What needs to be done >> Copy the items from their beginning through the line containing "Action: [532, 39]", keeping every line, requests included, but scale each coordinate in the answers by 0.25 and round to whole numbers, with halves rounding up. Leave every number outside the answers unchanged.

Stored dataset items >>

- - -

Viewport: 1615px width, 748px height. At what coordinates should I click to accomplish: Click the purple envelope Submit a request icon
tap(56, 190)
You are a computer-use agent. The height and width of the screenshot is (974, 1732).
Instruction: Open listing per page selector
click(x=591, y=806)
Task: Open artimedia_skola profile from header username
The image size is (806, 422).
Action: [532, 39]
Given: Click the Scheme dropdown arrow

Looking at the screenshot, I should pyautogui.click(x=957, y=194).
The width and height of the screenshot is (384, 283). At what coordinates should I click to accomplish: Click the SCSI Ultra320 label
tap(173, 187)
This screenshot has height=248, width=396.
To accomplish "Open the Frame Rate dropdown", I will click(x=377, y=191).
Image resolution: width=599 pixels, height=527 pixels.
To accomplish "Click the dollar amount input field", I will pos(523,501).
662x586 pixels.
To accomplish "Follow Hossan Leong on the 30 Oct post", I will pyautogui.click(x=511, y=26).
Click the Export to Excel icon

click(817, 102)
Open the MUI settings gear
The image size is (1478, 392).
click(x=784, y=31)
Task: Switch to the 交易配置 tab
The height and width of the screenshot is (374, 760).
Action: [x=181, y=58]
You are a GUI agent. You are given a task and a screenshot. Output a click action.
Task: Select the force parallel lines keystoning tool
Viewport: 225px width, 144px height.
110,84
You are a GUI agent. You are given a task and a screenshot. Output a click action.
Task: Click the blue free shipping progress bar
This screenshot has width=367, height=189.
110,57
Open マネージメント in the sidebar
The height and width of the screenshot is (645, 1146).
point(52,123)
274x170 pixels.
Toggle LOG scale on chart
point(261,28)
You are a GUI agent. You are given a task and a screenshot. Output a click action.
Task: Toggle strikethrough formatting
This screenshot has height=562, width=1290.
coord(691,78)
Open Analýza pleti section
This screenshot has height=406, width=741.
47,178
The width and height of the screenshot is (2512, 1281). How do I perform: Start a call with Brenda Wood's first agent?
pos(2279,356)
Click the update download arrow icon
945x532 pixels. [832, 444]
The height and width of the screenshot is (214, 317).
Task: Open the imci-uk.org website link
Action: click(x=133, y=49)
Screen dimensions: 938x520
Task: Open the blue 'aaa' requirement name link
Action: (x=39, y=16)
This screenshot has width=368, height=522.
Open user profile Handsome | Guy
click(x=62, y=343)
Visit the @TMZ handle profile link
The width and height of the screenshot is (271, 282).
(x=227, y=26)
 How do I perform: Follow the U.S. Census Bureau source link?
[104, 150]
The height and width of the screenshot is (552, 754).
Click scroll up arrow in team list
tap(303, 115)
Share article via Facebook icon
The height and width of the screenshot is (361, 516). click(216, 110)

- - -

Problem solution >>
Viewport: 1615px width, 748px height. At what coordinates should I click to accomplish: Click the purple envelope Submit a request icon
tap(14, 48)
You are a computer-use agent. The height and width of the screenshot is (974, 1732).
Instruction: Open listing per page selector
click(x=148, y=202)
Task: Open artimedia_skola profile from header username
The image size is (806, 422).
Action: [133, 10]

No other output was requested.